Qu’est-ce, à présent, que la loi scientifique ? Une formule condensant un ensemble de faits, « une description brève en sténographie mentale d’un ensemble aussi vaste que possible de la suite de nos impressions sensibles » (p. 142). C’est un produit de l’intelligence humaine, qui n’a aucune signification en dehors de cette intelligence. Pour éclaircir cette idée, M. Pearson distingue longuement la loi scientifique non seulement de la loi civile, qui prescrit tandis que celle-là décrit, mais même de la loi naturelle, entendue en un certain sens. Par ce terme, en effet, on peut désigner simplement l’enchaînement habituel, la « routine » de nos impressions sensibles. La loi scientifique est plus que cela : la formule, l’expression mentale de cette routine. Elle peut d’ailleurs concerner les relations qui existent non seulement entre nos perceptions, mais aussi entre nos concepts, et ces relations peuvent même échapper à toute vérification sensible ; dans ce cas, il faut simplement que la loi nous fournisse un moyen commode de classer ou de décrire nos impressions sensibles. Le « suprasensible » du savant ne se confond donc point avec le supra-sensible du métaphysicien, car il reste toujours relatif aux facultés humaines. Jamais la loi scientifique n’a pour objet d’expliquer nos perceptions. Il s’agit seulement de les formuler, et le progrès scientifique consiste à découvrir des formules de plus en plus compréhensives et concises (exemple : passage du système de Ptolémée à la loi de Newton). Se demandera-t-on d’où vient que la routine de nos perceptions puisse être exprimée en formules mentales ? C’est peut-être que cette routine elle-même tient à la nature de notre faculté perceptive, qui s’est développée en rapport avec notre faculté rationnelle. En tous cas, on doit se garder d’invoquer la présence d’une raison inhérente au monde, et qui serait distincte de la raison humaine. Celle-ci suffit à nous rendre compte de la science (c. 3).
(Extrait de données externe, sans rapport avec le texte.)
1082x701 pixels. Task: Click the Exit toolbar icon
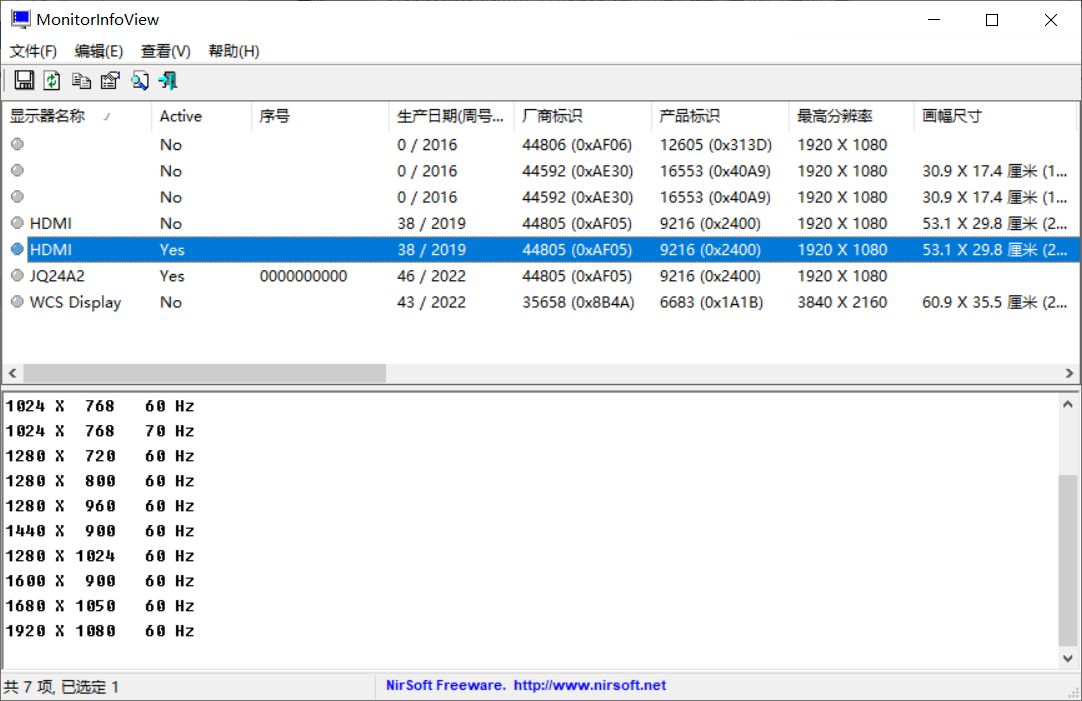click(x=168, y=80)
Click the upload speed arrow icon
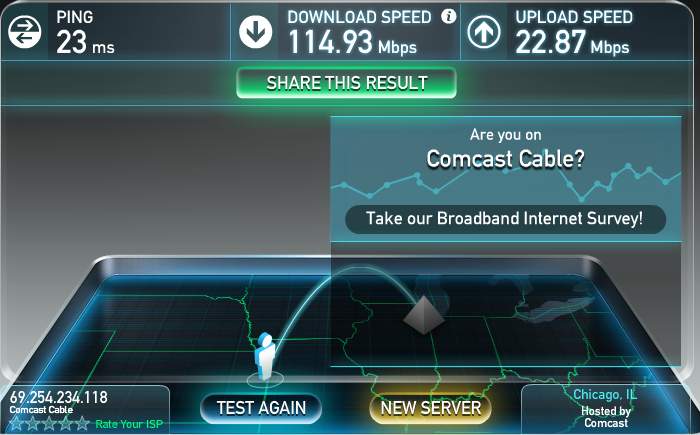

De ce point de vue M. Pearson procède à l’analyse d’un certain nombre de concepts scientifiques, et d’abord du concept de causalité. La science ne cherche pas les causes si l’on introduit dans cette expression l’idée d’une création absolue ou même celle d’une nécessité. M. Pearson se rallie à la définition de Mill : la cause scientifique n’est rien de plus qu’un antécédent invariable — une certaine phase dans la suite de nos perceptions. En effet, nous ne subissons jamais de cause première dans notre expérience : la volonté même n’en est pas une si l’on y regarde de près. Et d’autre part, la nécessité n’existe que dans le monde de nos conceptions, non dans le monde de nos perceptions : ainsi la théorie planétaire offre une parfaite rigueur à titre de pure théorie, mais rien ne contraint les planètes réelles à lui obéir. Il n’est même pas nécessaire que nos perceptions se répètent dans le même ordre ; seulement, c’est une condition faute de laquelle nous ne pourrions exercer notre pensée. D’ailleurs, notre croyance, sur ce point est solidement fondée. Quand une certaine suite de perceptions s’est constamment produite dans le passé, pourquoi croyons-nous que cette même succession se reproduira dans l’avenir ? Ce n’est pas seulement en vertu de la répétition de cette série ; c’est aussi parce que d’une façon générale les suites de perception se sont toujours reproduites dans le même ordre, Ces deux facteurs créent une probabilité extrêmement haute, comme M. Pearson s’efforce de l’établir mathématiquement à la suite de Laplace (c. 4).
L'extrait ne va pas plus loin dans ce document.